[REQUIRED ACTION]
Please keep to the lines below from the one with "Click Add collection configuration link" through the one with "Task: Set legend position to the right side", and restate them word for word, ends included.

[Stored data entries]
'''
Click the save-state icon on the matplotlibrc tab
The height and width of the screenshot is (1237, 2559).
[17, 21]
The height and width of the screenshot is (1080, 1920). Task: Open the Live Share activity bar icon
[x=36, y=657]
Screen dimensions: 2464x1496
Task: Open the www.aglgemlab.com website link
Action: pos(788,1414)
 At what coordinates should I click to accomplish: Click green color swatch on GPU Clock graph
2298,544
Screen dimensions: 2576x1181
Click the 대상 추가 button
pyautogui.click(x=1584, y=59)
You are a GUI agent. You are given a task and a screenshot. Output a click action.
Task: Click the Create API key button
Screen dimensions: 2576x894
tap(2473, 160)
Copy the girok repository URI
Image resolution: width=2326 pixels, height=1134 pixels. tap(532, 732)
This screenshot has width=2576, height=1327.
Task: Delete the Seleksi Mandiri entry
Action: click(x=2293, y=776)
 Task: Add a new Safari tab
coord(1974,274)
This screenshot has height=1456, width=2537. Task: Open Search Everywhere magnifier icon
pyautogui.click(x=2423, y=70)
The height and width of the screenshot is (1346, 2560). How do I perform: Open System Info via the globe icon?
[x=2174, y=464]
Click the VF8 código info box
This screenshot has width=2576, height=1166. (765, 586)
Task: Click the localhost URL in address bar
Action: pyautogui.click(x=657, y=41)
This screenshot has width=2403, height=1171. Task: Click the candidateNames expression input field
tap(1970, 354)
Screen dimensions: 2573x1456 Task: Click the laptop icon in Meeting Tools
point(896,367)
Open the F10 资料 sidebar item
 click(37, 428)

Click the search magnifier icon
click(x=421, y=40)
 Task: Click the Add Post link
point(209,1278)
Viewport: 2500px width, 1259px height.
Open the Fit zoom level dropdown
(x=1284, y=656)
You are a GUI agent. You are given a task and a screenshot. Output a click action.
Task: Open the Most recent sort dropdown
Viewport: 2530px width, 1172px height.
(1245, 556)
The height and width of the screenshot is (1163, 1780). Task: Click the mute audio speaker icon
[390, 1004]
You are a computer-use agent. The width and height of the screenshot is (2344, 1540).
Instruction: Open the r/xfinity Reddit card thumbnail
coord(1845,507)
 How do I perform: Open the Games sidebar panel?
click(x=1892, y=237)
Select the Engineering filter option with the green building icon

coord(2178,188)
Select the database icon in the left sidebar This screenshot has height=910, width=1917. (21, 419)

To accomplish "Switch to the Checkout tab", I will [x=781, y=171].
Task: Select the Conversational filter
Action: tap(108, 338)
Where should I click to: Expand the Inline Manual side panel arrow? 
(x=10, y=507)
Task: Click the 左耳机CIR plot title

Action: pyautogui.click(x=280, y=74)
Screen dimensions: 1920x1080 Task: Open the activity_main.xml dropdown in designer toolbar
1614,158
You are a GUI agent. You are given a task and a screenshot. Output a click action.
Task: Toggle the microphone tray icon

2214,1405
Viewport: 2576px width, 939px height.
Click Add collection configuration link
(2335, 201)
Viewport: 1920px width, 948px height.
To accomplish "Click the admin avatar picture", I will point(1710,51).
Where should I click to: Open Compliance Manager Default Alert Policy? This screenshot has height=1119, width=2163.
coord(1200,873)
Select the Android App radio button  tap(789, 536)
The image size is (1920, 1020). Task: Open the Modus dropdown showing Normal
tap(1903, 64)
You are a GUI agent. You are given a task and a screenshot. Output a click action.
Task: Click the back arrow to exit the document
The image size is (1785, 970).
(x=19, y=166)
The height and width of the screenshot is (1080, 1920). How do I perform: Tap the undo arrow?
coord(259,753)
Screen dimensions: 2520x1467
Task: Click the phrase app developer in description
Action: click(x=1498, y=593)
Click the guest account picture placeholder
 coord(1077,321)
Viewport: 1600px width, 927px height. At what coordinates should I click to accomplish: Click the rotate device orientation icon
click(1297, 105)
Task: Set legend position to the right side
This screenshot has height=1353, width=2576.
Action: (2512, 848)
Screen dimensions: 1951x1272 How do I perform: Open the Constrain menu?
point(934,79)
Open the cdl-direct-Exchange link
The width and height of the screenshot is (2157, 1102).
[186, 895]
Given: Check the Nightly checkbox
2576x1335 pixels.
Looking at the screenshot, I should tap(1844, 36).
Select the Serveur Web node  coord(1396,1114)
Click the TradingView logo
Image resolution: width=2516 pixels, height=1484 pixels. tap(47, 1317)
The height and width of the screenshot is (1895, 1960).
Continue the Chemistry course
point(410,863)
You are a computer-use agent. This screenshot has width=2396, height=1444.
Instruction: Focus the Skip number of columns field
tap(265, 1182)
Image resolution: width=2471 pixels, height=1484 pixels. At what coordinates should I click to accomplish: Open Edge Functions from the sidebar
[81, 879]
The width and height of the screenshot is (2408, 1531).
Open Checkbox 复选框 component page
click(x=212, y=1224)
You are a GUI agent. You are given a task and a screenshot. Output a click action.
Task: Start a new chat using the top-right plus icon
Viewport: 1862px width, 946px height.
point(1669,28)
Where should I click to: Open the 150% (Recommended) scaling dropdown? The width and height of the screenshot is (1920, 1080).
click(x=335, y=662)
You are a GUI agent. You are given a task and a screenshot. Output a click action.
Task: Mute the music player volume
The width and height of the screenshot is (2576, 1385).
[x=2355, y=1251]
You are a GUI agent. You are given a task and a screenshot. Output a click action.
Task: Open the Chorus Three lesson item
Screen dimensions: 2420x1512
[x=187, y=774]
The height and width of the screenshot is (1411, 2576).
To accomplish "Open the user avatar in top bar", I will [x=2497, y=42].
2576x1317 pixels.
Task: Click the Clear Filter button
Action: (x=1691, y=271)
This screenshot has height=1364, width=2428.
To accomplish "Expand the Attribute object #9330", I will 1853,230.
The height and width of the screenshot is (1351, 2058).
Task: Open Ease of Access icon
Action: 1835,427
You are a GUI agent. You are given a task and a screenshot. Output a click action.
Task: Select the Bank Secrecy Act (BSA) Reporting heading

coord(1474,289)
'''
[ANSWER BOX]
Click Add collection configuration link
(2335, 201)
Viewport: 1920px width, 948px height.
To accomplish "Click the admin avatar picture", I will point(1710,51).
Where should I click to: Open Compliance Manager Default Alert Policy? This screenshot has height=1119, width=2163.
coord(1200,873)
Select the Android App radio button  tap(789, 536)
The image size is (1920, 1020). Task: Open the Modus dropdown showing Normal
tap(1903, 64)
You are a GUI agent. You are given a task and a screenshot. Output a click action.
Task: Click the back arrow to exit the document
The image size is (1785, 970).
(x=19, y=166)
The height and width of the screenshot is (1080, 1920). How do I perform: Tap the undo arrow?
coord(259,753)
Screen dimensions: 2520x1467
Task: Click the phrase app developer in description
Action: click(x=1498, y=593)
Click the guest account picture placeholder
 coord(1077,321)
Viewport: 1600px width, 927px height. At what coordinates should I click to accomplish: Click the rotate device orientation icon
click(1297, 105)
Task: Set legend position to the right side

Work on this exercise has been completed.